Hidden Order: The Economics of Everyday Life by David Friedman
Hidden Order is my favorite popular economics introduction, because, rather than being a sequence of interesting stories making a point, it has the logic and structure of a textbook: starting from simple beginnings, Friedman hones in on certain insights, and then gradually adds complexity to explain more and more.
This is not surprising, since before this book (published in 1997), Friedman had written an intermediate macroeconomics textbook called Price Theory (first edition in 1986, second edition in 1990). The chapter titles and subjects are almost word-for-word identical. The difference is a loss of mathematical detail and rigor and end-of-chapter problems; perfectly fair for a pop intro.
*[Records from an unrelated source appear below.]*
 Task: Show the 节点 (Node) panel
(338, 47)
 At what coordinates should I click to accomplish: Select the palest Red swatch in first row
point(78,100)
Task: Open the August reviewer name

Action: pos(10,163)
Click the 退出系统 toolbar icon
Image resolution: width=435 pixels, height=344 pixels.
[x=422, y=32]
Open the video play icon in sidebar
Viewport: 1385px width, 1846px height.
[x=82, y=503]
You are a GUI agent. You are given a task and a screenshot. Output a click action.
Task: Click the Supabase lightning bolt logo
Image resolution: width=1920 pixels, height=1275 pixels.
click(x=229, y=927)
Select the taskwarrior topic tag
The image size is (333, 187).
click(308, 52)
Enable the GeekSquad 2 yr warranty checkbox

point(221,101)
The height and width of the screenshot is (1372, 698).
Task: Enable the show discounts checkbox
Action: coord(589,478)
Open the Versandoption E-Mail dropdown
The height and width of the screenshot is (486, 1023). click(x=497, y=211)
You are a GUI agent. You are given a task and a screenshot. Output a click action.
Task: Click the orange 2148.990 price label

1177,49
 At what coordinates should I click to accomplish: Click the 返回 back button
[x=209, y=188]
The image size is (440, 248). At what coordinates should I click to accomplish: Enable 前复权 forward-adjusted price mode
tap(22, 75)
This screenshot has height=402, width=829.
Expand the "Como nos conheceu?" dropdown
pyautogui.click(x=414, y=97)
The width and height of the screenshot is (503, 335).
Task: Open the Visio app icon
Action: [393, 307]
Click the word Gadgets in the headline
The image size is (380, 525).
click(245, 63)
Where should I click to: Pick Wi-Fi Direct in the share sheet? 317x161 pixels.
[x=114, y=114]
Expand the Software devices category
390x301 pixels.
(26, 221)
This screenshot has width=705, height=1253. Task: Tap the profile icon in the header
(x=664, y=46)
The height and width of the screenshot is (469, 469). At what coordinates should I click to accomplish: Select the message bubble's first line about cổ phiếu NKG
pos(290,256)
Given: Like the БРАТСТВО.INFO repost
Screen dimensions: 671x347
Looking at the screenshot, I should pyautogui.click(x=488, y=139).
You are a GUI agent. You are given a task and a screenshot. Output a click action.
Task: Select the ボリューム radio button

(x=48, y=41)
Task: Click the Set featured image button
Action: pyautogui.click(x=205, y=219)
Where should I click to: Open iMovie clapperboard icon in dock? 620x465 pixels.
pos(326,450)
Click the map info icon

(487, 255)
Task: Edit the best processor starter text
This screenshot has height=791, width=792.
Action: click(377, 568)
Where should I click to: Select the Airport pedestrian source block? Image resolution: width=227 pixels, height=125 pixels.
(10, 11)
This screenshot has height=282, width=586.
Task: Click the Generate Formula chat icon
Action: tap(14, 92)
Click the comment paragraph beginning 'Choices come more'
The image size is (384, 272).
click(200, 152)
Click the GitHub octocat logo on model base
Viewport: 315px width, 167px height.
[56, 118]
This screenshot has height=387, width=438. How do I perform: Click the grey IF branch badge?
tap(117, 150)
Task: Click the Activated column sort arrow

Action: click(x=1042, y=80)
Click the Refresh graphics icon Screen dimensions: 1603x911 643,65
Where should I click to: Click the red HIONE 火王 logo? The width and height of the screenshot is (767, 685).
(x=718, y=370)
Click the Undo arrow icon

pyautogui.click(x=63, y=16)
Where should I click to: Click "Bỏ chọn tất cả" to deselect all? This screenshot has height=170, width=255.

After an introductory Part I that introduces economics as it’s actually thought of by economists (as opposed to a naive laymen view that it’s all about money and the stock market, the far more fun stuff is things like the economics of war and the economics of driving), Part II logically constructs modern price theory in a very clean and ideal world. Part III adds a number of real-world complications, like the existence of firms (as opposed to single-person production), strategic behavior, and the uncertainties of time and chance. Part IV is subtitled “The Economist as Judge” and deals with efficiency, at least as economists define it. This is the section dealing with rent-seeking, public goods, and externalities. One simplification in this section that I wish he had done without was the assumption of constant utility of dollars (one dollar being worth the same to a rich man as a poor man) versus something more realistic like utility as a logarithmic function of dollars. The final Part V deals with some particular applications: the economics of crime, public choice theory, and the economics of dating and marriage.
In my experience (having convinced several people to read it), Hidden Order might need to be read “in waves”, as many paragraphs are dripping in insight and the reader might move too quickly and not be building on a solid foundation. Typically when revisiting a chapter the point sticks better having seen a bit where he’s heading. It’s definitely worth the effort though.